## Begin READING TEXT

Audio clips in 7 are kept in sync by their first frame in relation to the video they belong too (if they are linked to video). Kind of exactly like in X.
The whole idea of the ,’magnetic’ timeline I think is the premise to avoid the problem of throwing things out of sync because in 7 all tracks need to be adjusted together to avoid sync issues. That’s by the way the reason why asymmetric trimming was invented in the first place. Take the tracks away and link individual audio clips to single video clips makes it impossible to throw anything out of sync. Yes sync indicators would be nice but strictly speaking they are not necessary.
So nothing is taken away, it just works differently and common editing task need a different approach.
If you like the different approach is up to the individual, but it is very often just not true that X has made certain task impossible or really complicated.

## End READING TEXT
## Begin DATA SHOWN

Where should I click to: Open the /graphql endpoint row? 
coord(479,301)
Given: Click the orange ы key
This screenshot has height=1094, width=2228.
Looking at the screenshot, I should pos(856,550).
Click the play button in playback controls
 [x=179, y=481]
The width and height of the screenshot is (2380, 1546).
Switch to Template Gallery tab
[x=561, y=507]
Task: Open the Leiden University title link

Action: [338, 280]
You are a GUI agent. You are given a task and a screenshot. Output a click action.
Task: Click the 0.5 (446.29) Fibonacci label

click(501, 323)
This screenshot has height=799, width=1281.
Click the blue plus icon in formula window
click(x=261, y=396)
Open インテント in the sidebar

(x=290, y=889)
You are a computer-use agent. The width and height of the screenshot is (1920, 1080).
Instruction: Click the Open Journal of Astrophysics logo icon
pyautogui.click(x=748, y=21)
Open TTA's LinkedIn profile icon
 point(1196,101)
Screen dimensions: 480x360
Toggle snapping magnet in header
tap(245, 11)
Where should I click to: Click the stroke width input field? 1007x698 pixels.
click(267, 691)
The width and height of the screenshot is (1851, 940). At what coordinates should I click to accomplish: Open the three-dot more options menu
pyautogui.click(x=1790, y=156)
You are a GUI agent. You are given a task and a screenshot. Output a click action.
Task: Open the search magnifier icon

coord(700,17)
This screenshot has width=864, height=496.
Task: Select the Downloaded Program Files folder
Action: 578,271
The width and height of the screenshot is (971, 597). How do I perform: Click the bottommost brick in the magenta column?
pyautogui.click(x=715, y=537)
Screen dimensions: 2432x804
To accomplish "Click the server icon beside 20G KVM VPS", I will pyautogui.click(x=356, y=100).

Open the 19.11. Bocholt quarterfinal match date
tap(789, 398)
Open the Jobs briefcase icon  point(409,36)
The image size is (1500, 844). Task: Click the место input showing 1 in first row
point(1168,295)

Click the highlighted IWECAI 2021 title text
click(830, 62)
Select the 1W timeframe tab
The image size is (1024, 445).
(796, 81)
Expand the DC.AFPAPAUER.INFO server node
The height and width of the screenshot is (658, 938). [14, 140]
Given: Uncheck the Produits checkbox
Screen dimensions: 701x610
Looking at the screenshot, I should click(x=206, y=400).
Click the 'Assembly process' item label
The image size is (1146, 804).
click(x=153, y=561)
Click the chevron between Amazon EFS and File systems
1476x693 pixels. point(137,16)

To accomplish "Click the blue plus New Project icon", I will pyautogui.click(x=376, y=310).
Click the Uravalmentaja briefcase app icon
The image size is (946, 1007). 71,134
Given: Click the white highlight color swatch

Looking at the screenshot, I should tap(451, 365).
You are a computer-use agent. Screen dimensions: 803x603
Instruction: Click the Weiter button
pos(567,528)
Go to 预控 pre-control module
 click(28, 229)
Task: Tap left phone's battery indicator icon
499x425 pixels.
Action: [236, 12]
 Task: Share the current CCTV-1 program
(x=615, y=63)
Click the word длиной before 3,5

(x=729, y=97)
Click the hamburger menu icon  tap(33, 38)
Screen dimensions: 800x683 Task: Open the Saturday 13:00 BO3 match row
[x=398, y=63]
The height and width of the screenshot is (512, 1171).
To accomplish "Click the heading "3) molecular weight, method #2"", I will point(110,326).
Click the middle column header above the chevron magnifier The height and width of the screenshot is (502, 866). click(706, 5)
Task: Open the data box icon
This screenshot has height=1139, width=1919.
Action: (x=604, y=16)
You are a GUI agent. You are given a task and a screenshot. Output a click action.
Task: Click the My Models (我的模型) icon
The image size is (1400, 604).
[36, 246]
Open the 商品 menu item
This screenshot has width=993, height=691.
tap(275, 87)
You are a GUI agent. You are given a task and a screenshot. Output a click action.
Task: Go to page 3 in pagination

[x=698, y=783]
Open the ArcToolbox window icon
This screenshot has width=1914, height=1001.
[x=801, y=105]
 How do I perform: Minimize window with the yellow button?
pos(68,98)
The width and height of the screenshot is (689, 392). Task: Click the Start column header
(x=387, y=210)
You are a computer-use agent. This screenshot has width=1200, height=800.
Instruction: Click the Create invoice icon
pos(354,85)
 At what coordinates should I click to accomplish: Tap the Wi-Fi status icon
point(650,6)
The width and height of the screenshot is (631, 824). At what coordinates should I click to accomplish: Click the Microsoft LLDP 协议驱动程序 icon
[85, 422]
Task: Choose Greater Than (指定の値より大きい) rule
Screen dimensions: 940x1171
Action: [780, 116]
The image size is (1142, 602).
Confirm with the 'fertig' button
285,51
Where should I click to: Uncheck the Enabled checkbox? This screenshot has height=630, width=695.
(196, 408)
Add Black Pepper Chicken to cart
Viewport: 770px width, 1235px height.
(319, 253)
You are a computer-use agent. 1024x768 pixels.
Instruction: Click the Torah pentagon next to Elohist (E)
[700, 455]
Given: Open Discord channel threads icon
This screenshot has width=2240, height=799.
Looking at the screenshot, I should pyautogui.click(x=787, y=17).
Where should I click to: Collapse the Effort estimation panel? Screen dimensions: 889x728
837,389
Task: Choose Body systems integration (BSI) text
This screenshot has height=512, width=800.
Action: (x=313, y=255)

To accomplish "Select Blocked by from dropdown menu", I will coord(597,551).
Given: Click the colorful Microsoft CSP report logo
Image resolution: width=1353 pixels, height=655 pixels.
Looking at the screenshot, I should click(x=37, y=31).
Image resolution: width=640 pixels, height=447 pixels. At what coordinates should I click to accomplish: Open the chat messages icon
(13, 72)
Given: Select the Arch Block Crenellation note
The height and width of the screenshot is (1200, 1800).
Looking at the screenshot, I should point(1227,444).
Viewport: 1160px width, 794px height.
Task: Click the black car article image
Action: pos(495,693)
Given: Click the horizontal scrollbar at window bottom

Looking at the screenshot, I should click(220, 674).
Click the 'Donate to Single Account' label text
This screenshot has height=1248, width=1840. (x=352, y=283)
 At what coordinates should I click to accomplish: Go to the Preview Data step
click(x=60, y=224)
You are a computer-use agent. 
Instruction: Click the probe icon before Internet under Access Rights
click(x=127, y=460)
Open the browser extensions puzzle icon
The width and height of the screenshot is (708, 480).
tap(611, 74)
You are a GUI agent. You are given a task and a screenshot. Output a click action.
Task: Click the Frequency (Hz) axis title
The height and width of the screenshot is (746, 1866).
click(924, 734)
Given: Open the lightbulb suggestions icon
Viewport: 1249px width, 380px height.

## End DATA SHOWN

EXERCISE TASK 1:
In the text about the magnetic timeline, how are audio clips in 7 kept in sync?
EXERCISE TASK 2:
Write the next part of the text about the magnetic timeline, starting after its last sentence.

OUTPUT 1:
By their first frame in relation to the video they belong to, if they are linked to video.

OUTPUT 2:
For the record I disagree with Bill that the strength of the magnetic timeline lies in the pre-assembly of building blocks. I see the strength in the timeline that I can edit e.g. interviews where they are in the timeline rather than throwing them to the back of a timeline so I can avoid making gabs or jump through hoops not to throw anything else out of sync. Add to this the ability of subframe audio editing and modern high end audio plugin support makes X much better for audio editing for me. Mixing is another issue, but I leave that to the pros in that field.
my 2 cents
Carsten -
Jeremy Garchow
February 22, 2012 at 7:00 am[Carsten Orlt] “Yes sync indicators would be nice but strictly speaking they are not necessary.”
There’s a flaw.
Let’s say you have a clip in the primary, above that you have a connected clip with 6 channels of audio. You need to adjust the mix of the six channels of the connected clip’s audio.
The only way to do this is to break apart as fcpx does not allow access to all channels in the context of the timeline unless you break apart.
Now, your video and your audio from that clip are connected, separately, to the primary timeline with their own connection points.
Now slip/roll/move the video only of the connected clip. The corresponding audio is now out of sync, with no indicator and no easy way to get in back in to sync without manually putting the clip back in sync, and then compounding the result.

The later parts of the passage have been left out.